DOCUMENT:
## Begin
From: jnareb@gmail.com (Jakub Narębski)
To: Abhishek Kumar <abhishekkumar8222@gmail.com>
Cc: git@vger.kernel.org, Derrick Stolee <stolee@gmail.com>
Subject: Re: [GSoC Patch 2/3] commit: convert commit->generation to a slab
Date: Sun, 07 Jun 2020 00:03:38 +0200 [thread overview]
Message-ID: <85lfkzvolh.fsf@gmail.com> (raw)
In-Reply-To: <20200604072759.19142-3-abhishekkumar8222@gmail.com> (Abhishek Kumar's message of "Thu, 4 Jun 2020 12:57:58 +0530")
Abhishek Kumar <abhishekkumar8222@gmail.com> writes:
> In this commit, we will use the generation slab helpers introduced in
> last commit and replace existing uses of commit->generation using
> 'contrib/coccinelle/generation.cocci'
>
> Signed-off-by: Abhishek Kumar <abhishekkumar8222@gmail.com>
> ---
> alloc.c | 1 -
> blame.c | 2 +-
> commit-graph.c | 39 +++++++++++-----------
> commit-reach.c | 50 ++++++++++++++---------------
> commit.c | 4 +--
> commit.h | 1 -
> contrib/coccinelle/generation.cocci | 12 +++++++
> revision.c | 16 ++++-----
> 8 files changed, 68 insertions(+), 57 deletions(-)
## End
MATERIAL:
## Begin
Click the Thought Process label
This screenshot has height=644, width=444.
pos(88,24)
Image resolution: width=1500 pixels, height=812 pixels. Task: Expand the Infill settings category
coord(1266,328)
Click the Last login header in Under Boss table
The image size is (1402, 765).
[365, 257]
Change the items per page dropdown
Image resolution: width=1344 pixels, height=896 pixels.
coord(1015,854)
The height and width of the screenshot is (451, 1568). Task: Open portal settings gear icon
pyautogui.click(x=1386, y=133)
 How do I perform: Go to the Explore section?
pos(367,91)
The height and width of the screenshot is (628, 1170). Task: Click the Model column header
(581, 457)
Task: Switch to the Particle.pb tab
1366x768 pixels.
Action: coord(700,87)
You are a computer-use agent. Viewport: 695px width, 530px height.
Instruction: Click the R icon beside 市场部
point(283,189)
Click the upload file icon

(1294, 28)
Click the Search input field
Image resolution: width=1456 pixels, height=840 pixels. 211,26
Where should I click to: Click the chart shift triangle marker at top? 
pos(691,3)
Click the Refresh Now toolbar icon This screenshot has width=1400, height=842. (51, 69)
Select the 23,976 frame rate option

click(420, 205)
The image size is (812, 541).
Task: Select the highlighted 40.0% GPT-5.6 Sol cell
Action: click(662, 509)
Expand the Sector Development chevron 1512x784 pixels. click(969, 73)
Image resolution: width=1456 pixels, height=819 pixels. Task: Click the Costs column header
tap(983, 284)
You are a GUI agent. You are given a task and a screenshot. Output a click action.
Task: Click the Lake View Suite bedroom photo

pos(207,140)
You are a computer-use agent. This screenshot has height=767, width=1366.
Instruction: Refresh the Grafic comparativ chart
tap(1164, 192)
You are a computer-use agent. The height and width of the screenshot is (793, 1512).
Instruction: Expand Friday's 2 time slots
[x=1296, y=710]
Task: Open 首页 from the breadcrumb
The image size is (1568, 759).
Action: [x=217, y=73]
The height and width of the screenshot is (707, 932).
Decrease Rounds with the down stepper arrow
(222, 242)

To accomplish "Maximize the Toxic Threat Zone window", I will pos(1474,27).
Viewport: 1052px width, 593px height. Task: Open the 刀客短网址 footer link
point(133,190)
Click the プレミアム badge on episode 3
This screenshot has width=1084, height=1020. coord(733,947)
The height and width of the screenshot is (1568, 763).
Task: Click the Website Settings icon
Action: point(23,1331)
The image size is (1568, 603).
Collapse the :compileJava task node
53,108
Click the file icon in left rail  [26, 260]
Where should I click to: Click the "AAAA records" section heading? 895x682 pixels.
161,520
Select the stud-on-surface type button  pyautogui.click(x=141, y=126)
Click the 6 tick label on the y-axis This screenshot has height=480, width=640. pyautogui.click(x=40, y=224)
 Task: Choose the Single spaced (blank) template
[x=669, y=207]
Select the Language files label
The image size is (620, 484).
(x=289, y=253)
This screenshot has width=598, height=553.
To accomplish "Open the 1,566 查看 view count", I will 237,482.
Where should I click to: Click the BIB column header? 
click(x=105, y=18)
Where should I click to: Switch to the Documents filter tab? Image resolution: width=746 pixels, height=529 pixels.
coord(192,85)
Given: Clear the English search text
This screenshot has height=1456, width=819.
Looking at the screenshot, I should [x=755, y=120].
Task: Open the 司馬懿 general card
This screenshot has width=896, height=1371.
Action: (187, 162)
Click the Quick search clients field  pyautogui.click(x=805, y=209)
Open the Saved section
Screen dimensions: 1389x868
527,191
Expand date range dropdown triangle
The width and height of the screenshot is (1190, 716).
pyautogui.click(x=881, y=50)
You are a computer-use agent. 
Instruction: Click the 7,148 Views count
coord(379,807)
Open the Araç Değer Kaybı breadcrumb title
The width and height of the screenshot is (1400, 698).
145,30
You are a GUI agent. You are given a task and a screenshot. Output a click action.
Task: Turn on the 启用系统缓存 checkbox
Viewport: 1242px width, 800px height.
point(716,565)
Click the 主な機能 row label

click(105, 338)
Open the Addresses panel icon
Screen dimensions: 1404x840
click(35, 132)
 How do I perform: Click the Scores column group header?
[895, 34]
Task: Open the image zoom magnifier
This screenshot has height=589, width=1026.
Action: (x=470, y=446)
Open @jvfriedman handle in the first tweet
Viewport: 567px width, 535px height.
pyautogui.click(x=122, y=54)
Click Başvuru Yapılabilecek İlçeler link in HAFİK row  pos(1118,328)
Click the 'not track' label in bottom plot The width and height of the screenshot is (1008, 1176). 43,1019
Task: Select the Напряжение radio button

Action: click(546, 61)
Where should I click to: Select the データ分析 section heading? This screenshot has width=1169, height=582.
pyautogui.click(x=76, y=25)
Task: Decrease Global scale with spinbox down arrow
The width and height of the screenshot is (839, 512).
## End
CHALLENGE 1:
According to the email, how many files were changed in the patch?
CHALLENGE 2:
Retype the email from "To: Abhishek Kumar" up to and including "Message-ID: <85lfkzvolh.fsf@gmail.com> (raw)".

EXERCISE RESPONSE 1:
8 files.

EXERCISE RESPONSE 2:
To: Abhishek Kumar <abhishekkumar8222@gmail.com>
Cc: git@vger.kernel.org, Derrick Stolee <stolee@gmail.com>
Subject: Re: [GSoC Patch 2/3] commit: convert commit->generation to a slab
Date: Sun, 07 Jun 2020 00:03:38 +0200 [thread overview]
Message-ID: <85lfkzvolh.fsf@gmail.com> (raw)